__TEXT FOR ANALYSIS__
4.6. Practical Considerations: Terms of Use, Cost Structure, and Workflow Constraints
All evaluated MLLMs are offered under provider-specific terms of use and are available in both free and multiple paid access tiers. Basic personal usage is typically covered by low-cost subscription models with strict limitations on image uploads and token consumption, whereas professional or high-volume usage is associated with substantially higher costs and, in some cases, adaptive pricing models. Precise cost comparisons were not performed, as pricing structures are dynamic, subject to frequent changes, and strongly dependent on the user’s region.
From a workflow perspective, access via web-based interfaces requires manual image upload and prompt submission for each inference, which is not suitable for frequent or large-scale use. Such interfaces are not designed for batch processing or systematic image evaluation, as required in research settings or clinical workflows. Programmatic access via APIs would therefore be a prerequisite for scalable deployment. In addition, current MLLMs increasingly restrict responses to medical and diagnostic queries, frequently issuing safety-related refusals or deferring to human clinicians, which represents a further practical limitation for reproducible medical image evaluation.
5. Conclusions
In this multi-run evaluation of MLLMs for hand fracture detection, diagnostic accuracy and intra-model consistency emerged as distinct and partially dissociated performance dimensions. GPT-5 Pro demonstrated the most favorable balance of accuracy (64.3%) and stability (κ = 0.71) among the evaluated systems, whereas other models exhibited critical failure modes ranging from systematic error with high reproducibility (Mistral Medium 3.1) to pronounced probabilistic instability (Claude Sonnet 4.5).
Key Diagnostic Insights
- Dissociation of Accuracy and Consistency: High intra-model agreement must not be equated with diagnostic correctness, as reproducibility may conceal consistently erroneous reasoning or unstable probabilistic behavior.
- Task-Dependent Performance: Model performance varied substantially by anatomical complexity, with relatively robust detection of phalangeal fractures but persistent limitations in complex carpal anatomy such as scaphoid fractures.

__ENTRIES SUPPLIED__
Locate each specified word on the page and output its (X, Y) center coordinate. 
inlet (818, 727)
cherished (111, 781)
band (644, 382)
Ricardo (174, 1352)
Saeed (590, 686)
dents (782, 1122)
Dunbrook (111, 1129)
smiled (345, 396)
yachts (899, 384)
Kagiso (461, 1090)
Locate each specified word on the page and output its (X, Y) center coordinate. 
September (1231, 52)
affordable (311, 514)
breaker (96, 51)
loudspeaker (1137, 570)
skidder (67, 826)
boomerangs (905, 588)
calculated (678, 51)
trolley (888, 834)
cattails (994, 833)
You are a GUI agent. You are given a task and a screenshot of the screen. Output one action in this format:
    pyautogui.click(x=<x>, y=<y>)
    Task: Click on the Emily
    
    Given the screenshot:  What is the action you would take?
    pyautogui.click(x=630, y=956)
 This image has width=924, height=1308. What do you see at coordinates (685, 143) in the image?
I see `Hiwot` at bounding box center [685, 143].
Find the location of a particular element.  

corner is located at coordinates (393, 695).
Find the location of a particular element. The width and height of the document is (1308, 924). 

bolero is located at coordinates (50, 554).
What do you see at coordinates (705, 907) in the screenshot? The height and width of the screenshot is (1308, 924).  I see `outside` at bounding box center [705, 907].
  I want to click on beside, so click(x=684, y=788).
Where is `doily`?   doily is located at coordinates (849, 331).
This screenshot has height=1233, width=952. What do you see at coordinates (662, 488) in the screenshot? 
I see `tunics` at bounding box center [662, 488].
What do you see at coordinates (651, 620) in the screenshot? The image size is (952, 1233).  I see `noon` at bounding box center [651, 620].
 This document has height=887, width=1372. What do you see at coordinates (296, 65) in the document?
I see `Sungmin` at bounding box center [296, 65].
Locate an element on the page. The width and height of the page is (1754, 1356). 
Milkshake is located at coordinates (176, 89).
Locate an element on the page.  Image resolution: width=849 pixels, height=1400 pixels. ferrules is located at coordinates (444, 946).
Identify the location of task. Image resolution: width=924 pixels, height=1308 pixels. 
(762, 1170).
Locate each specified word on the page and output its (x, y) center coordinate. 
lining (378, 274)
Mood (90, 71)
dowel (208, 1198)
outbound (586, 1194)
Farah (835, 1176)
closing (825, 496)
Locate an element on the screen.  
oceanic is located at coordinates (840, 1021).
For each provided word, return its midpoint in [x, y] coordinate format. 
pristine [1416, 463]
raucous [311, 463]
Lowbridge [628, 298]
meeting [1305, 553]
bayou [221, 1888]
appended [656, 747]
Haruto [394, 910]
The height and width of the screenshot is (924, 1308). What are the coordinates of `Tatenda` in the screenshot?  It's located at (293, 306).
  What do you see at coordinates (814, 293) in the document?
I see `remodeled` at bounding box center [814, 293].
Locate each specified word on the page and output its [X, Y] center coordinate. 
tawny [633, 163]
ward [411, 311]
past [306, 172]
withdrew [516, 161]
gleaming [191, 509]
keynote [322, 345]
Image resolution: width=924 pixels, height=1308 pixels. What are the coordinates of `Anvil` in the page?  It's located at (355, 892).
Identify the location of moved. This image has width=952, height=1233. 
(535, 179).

__WHAT TO DO__
Restate the hand fracture detection text from "Key Diagnostic Insights" to "unstable probabilistic behavior.", replacing "intra-model agreement" with "within-model agreement".

__RESULT BELOW__
Key Diagnostic Insights
- Dissociation of Accuracy and Consistency: High within-model agreement must not be equated with diagnostic correctness, as reproducibility may conceal consistently erroneous reasoning or unstable probabilistic behavior.